Damon parecía cautivado, pero los demás asistentes gritaron y aplaudieron. Aclamaron a Macandal como si fuera un sacerdote o un dios. Jefe vio que la mujer menuda y también la muchacha de la casa señorial de Roche aux Brumes, por quien Pierrot suspiraba, besaban la mano del agitador. A la última este la estrechó contra sí y la besó en la boca. Después, Damon no hizo comentario ninguno respecto a que la joven no se había reunido con ellos, sino que había desaparecido. Jefe y Pierrot no la verían hasta el día siguiente por la mañana al sonar la llamada para pasar revista, resplandeciente, como si su piel emitiera un brillo interior.

Pero también Jefe estaba como inflamado cuando concluyó el encuentro.

—¡Y es este, este es el plan! Les amargaremos la vida a los blancos. Les meteremos tanto miedo que desaparecerán por propia iniciativa. ¡Es genial, Pierrot! Esto no exige ningún gran alzamiento, ninguna guerra. Simplemente los haremos enloquecer, hasta… sí, hasta que esos gordos no se atrevan a salir de sus casas ni a probar su comida… hasta que sus mujercitas les supliquen que las saquen de aquí… —Brincaba de alegría anticipada.

Pierrot, por el contrario, tenía un aire desencantado. Primero se había ido con Jefe callado y a ojos vistas disgustado cuando su adorada se había marchado con Macandal. Ahora miró a Jefe escéptico.
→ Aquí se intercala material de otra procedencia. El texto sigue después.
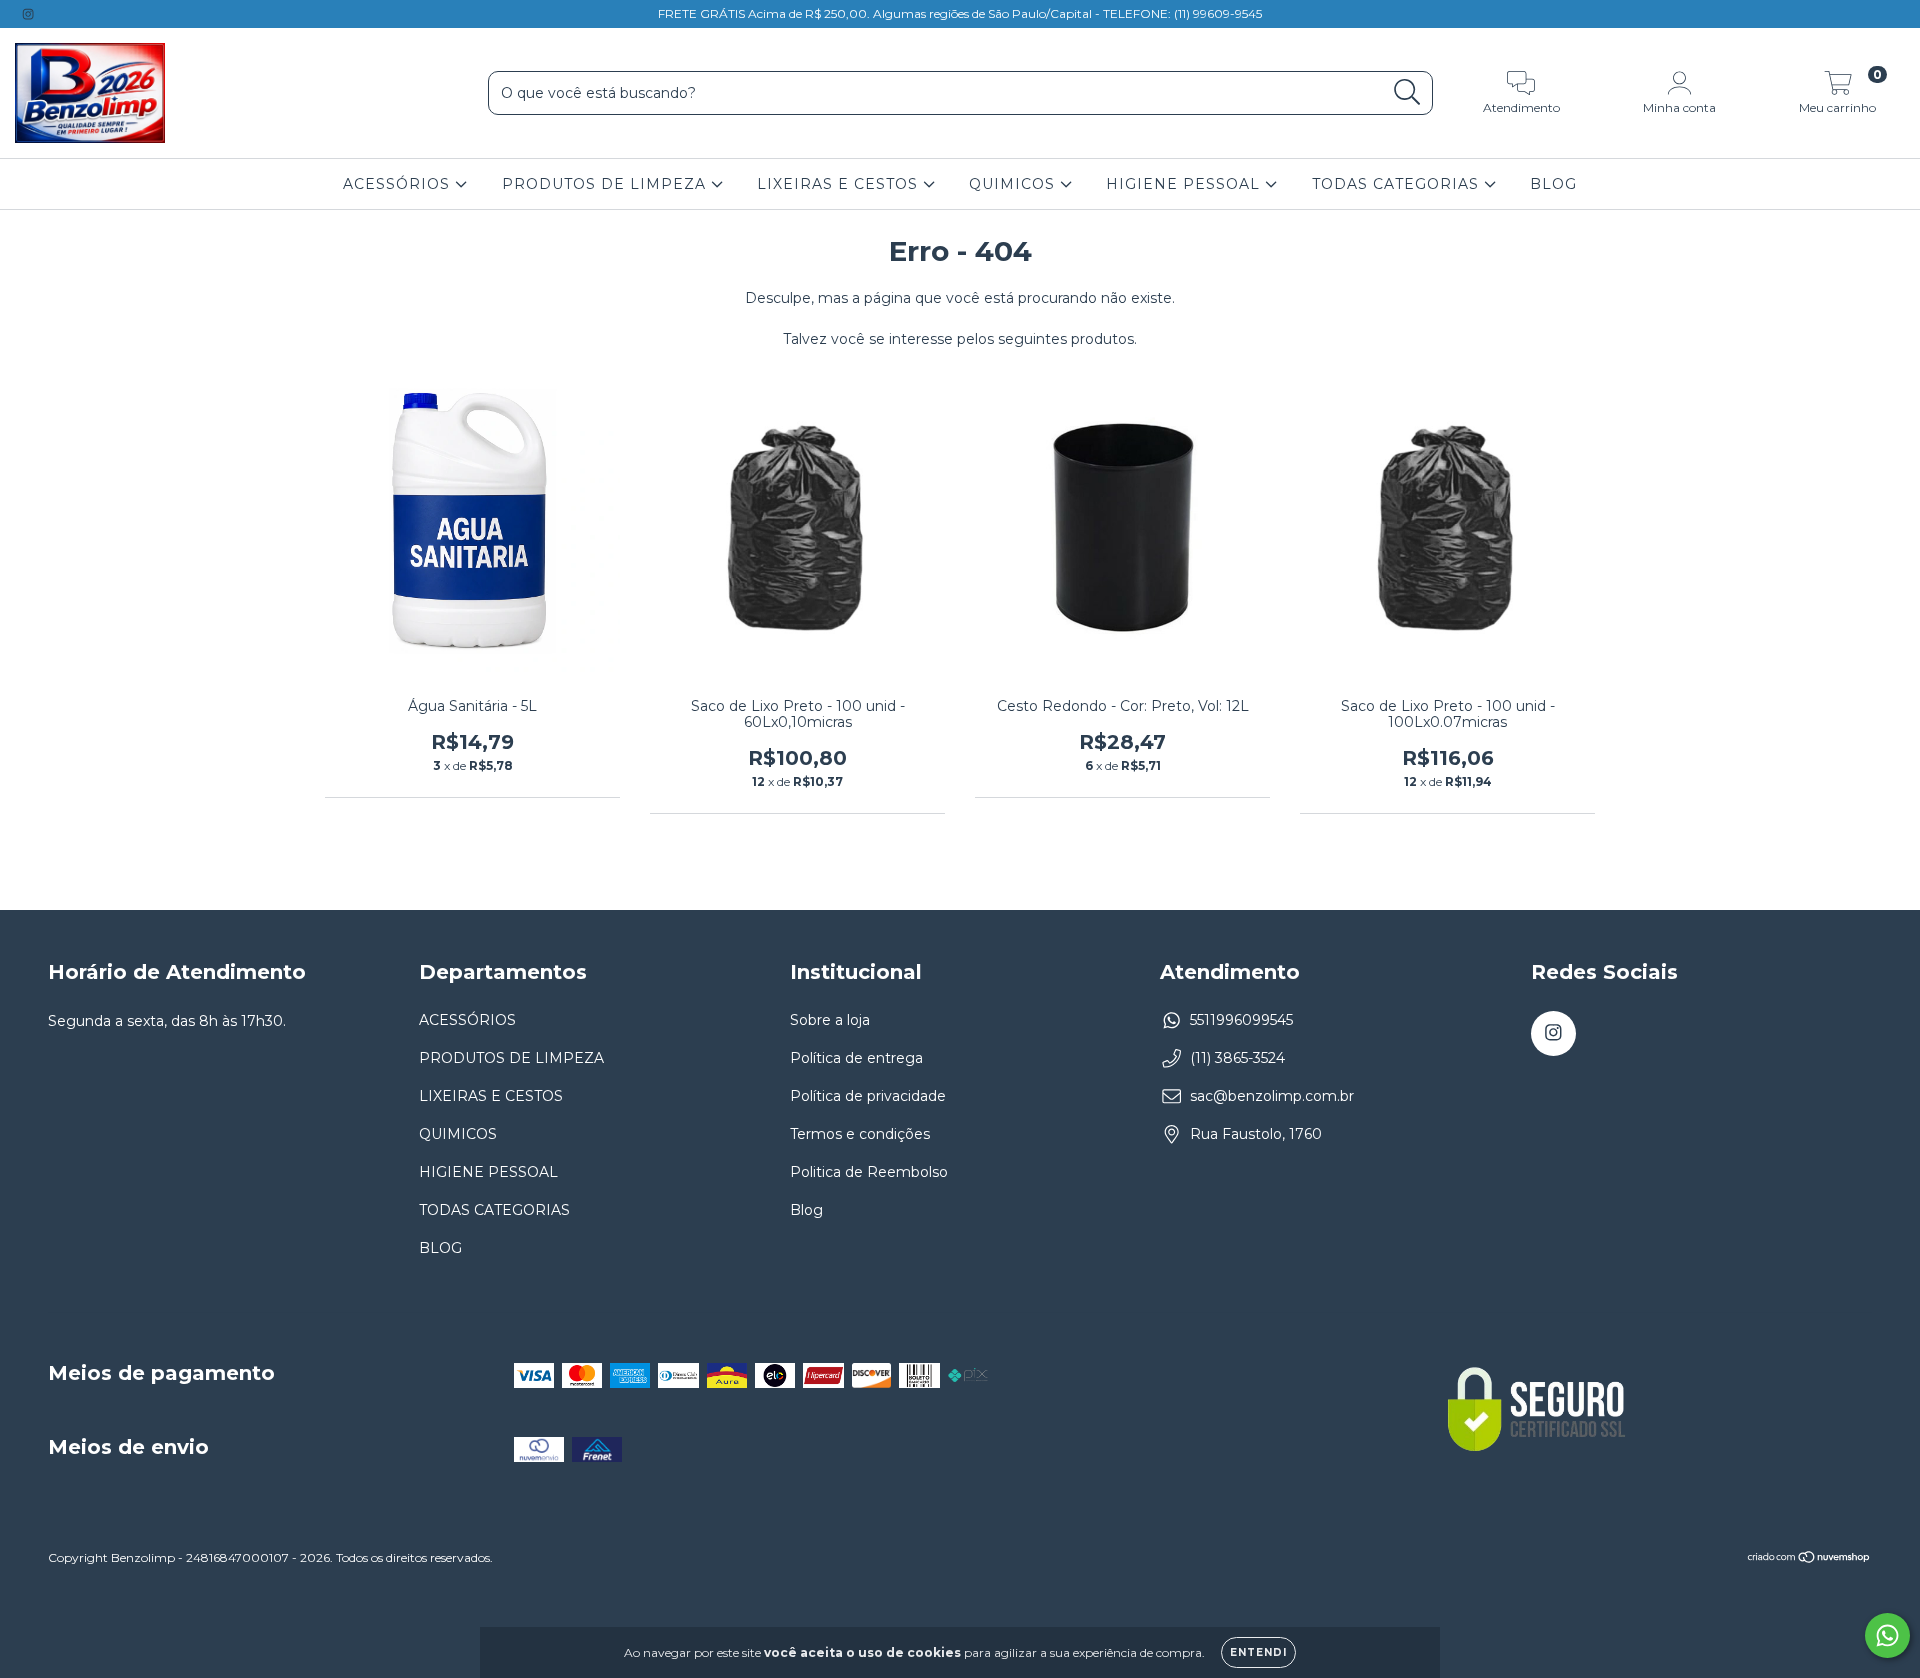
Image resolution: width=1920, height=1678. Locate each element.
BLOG (1553, 184)
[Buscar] (1407, 92)
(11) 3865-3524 (1237, 1058)
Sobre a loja (830, 1020)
—¿Tú alguna vez ver miedo en ojos de Oublier? ¿Y de sus amigos? —preguntó con un resoplido—. Él quedarse y los otros también. ¡No, César, nosotros necesitar más que un mesías para que blancos nos dejan la tierra! Nosotros necesitar una revolución de verdad con tropas y muchas armas. Y negros que agitar machetes, no mezclar un poco de veneno y esperar que los mèz se vayan solos.

—¡Pero no les quedará otro remedio! —gritó de alegría Jefe—. Cuando las plantaciones ardan, cuando invoquemos a Satanás, cuando…

Pierrot se encogió de hombros.

—Ya veremos quién arde —murmuró resignado.